Douglas is so thrilled about what he’s realized that he begins a log of the summer’s discoveries/revelations/illuminations/intuitions. The bottling of the titular dandelion wine is another potent rite, as are the bringing out of the porch swing and the purchasing of new, lightning-fast shoes.
Not everything in Green Town, Illinois in the summer of 1928 is carefree, however. Bradbury interweaves a real danger in his work with the ravine and its reputed inhabitant of the Lonely One, a man who strangles women. The Lonely One is a frightening enough figure, but the ravine is perhaps even more so because it is quietly insidious, an antediluvian evil that defies human attempts to control it.
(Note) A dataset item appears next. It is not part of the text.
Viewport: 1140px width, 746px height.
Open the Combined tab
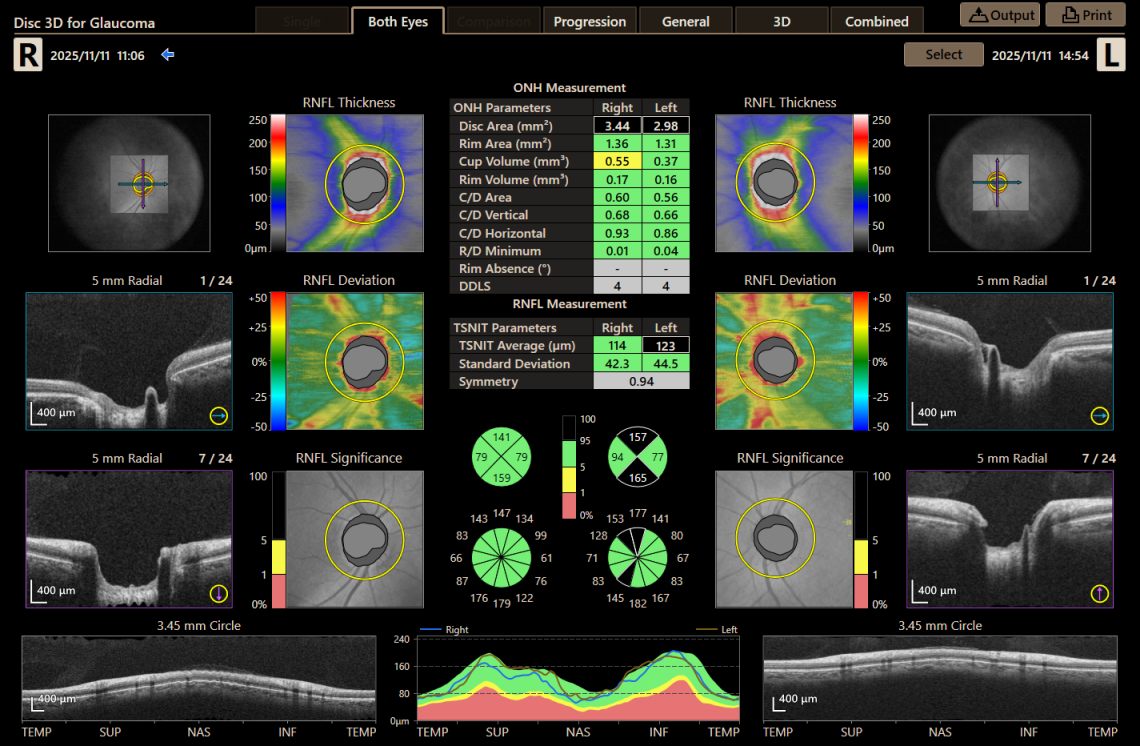pos(877,19)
Bradbury writes of Douglas considering this Nietzschean abyss, “he snuffed a danger that was old a billion years ago. Here the town, divided, fell away in halves, here civilization ceased. Here was only growing earth and a million deaths and rebirths every hour” (16).
Douglas’s observations are mirrored in those of his mother, who genuinely fears for her son’s safety one night when he does not return home from playing with his friends. They are also mirrored in the fears of Tom for his brother and manifest themselves in Tom’s realization that adults are afraid too. Bradbury writes about the ravine as a living, breathing monster that is rising to swallow up Douglas and the town but is vanquished by Douglas’s vibrant energy and life. The ravine has life too, but it also has death.